そのため、塗装は時間をかけてゆっくりと丁寧に仕上げていきます。

 当工房ではリボス社の自然塗料を使用しています。この塗料は、透明浸透性オイルで撥水性抜群、シルクのような光沢で木目を鮮やかに引き立たせます。また木材に深く浸透し酸素透過性を維持し木の呼吸を妨げません。汗、唾液に対して安全性についてもドイツ規格(DINEN71Part3)に合格していますので、幼児用製品、テーブルや食品に触れるものにも安心して使えるというものです。但し、どうしてもという場合は、クルミオイルや米粉オイル、蜜蝋ワックスもご用意しています。


◆塗装工程◆
1.素地調整
  オイルフィニッシュの場合、素地の欠陥がそのまま表面に出るため、素地調整に神経を使っています。
  ①サンドペーパー p240でサンディング
  ②全体を水拭き後、p320若しくはp400でサンディング
2塗装工程
  素地調整が終了したら、オイル塗布ですがウェットサンディングが基本になります。
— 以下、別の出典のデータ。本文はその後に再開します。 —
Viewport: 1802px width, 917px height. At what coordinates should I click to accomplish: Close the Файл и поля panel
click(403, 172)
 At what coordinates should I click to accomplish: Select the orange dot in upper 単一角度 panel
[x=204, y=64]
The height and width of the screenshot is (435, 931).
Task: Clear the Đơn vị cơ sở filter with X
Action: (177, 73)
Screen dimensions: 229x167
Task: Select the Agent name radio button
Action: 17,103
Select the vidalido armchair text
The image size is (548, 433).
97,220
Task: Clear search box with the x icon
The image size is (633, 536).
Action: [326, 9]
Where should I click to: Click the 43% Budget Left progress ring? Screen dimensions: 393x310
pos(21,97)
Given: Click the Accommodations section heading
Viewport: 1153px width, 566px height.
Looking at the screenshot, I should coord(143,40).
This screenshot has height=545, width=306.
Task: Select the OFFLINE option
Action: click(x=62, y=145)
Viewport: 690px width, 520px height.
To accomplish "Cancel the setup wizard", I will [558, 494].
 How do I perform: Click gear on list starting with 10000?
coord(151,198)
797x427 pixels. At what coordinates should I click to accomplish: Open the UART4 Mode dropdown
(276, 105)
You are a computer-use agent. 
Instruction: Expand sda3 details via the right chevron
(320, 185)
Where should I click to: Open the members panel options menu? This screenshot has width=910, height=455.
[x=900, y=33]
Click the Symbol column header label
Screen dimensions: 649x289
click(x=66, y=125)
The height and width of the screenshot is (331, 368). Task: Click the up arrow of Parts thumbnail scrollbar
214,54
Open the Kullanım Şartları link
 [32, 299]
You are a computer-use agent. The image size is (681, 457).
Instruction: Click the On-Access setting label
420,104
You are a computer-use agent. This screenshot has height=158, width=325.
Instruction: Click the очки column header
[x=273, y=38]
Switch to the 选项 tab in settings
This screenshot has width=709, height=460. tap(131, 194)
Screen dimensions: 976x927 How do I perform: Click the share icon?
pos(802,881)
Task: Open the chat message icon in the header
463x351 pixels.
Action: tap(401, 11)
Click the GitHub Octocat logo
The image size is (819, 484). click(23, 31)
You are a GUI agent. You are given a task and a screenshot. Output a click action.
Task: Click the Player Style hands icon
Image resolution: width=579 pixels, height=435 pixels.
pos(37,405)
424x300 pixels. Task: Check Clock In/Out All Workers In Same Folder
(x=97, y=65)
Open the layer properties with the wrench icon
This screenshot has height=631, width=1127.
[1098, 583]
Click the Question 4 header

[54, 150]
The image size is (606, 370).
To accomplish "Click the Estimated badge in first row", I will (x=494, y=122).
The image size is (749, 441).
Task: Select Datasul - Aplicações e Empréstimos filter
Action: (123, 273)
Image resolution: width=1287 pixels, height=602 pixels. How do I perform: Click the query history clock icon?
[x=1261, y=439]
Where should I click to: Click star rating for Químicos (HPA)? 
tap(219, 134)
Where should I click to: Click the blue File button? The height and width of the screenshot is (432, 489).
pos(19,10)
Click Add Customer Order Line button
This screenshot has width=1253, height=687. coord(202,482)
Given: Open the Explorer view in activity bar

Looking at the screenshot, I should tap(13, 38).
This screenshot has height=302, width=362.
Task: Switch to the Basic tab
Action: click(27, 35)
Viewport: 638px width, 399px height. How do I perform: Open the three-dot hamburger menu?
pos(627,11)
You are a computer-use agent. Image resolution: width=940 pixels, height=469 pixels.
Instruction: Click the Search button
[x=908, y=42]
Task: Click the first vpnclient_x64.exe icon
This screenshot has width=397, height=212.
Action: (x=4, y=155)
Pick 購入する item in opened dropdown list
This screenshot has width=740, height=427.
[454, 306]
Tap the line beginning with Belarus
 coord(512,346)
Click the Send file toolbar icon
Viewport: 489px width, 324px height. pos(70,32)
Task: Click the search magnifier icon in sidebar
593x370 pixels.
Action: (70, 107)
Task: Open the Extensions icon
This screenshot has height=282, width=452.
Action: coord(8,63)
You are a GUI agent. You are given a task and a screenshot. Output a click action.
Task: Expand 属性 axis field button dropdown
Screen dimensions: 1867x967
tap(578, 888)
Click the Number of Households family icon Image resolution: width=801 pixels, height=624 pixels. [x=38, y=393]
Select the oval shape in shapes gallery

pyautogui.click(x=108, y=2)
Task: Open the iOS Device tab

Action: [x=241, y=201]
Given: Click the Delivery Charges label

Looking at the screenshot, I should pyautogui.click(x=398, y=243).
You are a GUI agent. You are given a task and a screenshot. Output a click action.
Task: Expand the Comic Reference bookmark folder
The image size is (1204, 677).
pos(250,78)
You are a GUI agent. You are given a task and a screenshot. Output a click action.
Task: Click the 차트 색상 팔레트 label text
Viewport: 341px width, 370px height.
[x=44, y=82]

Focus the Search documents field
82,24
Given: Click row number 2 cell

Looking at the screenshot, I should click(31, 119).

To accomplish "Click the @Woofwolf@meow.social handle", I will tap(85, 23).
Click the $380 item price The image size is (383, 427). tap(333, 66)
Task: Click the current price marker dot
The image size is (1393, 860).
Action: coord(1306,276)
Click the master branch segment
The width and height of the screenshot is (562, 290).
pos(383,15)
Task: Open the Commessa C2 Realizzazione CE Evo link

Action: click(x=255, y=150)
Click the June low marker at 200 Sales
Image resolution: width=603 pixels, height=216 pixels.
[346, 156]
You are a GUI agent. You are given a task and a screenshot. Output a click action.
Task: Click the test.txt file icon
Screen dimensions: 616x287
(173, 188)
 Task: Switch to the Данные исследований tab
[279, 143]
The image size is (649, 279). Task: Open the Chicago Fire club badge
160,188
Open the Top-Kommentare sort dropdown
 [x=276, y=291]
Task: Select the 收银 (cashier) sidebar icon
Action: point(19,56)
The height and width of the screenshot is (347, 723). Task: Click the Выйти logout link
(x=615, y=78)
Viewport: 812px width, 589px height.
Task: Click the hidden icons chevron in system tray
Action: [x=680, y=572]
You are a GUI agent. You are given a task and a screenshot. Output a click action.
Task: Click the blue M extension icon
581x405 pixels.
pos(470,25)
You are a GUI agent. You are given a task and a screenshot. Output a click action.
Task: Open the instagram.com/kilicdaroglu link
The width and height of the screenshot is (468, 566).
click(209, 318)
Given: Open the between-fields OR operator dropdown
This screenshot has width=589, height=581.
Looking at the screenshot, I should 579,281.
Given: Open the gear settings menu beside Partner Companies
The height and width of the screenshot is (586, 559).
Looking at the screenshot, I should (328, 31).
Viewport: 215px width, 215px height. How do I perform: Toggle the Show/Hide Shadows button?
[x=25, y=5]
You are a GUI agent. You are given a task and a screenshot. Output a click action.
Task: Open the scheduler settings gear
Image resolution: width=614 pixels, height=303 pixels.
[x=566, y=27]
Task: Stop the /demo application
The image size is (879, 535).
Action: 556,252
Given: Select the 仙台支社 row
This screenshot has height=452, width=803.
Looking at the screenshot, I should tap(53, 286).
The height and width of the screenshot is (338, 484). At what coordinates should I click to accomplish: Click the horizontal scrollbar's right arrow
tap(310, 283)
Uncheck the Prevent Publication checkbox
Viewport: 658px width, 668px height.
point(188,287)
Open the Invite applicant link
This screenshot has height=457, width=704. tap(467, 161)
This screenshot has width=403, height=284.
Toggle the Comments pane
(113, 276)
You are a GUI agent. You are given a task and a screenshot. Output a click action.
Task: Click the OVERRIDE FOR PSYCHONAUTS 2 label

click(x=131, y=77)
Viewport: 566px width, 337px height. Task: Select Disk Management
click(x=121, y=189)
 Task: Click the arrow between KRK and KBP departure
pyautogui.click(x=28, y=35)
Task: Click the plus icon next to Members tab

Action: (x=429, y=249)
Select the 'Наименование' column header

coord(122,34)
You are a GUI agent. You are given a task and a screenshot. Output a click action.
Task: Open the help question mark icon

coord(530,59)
ウェットサンディン
  グとは、研ぎ出た木粉を導管に埋め込み、乾燥でオイルを固化させ保護と美化の役割を果たします。
  そのため、オイル塗布は最低でも24時間~48時間おいて作業しないと良好な仕上がりにはなりません。
  ①1回目の塗布では艶消しオイルを使い、たっぷりと木に浸透させます。30分後吸い込まれなかった余分な
   オイルをきれいに拭き取り24時間放置します。
  ②2回目のオイル塗布でも艶消しオイルを使いますが、1回目の塗布量の半分位で,p600を使いウェットサ
   ンディングを行います。
  ③3回目のオイル塗布では3分艶オイルを使い、p800でウェットサンディングをします。
  ④4回目のオイル塗布も3分艶オイルを使い、p1000にてウェットサンディングします。
  ⑤5回目は自然オイルと蜜蝋ワックスの混合品を使用します。塗布前にp1200にてサンディングし
  混合オイルを塗布します。
   ※この混合オイルは静電気防止効果がありますので、埃が付きにくい防塵効果があるようです。
   ※18年間の経験で、5回も塗装するのが一番という結果になりました。そのため2週間は必要ですね。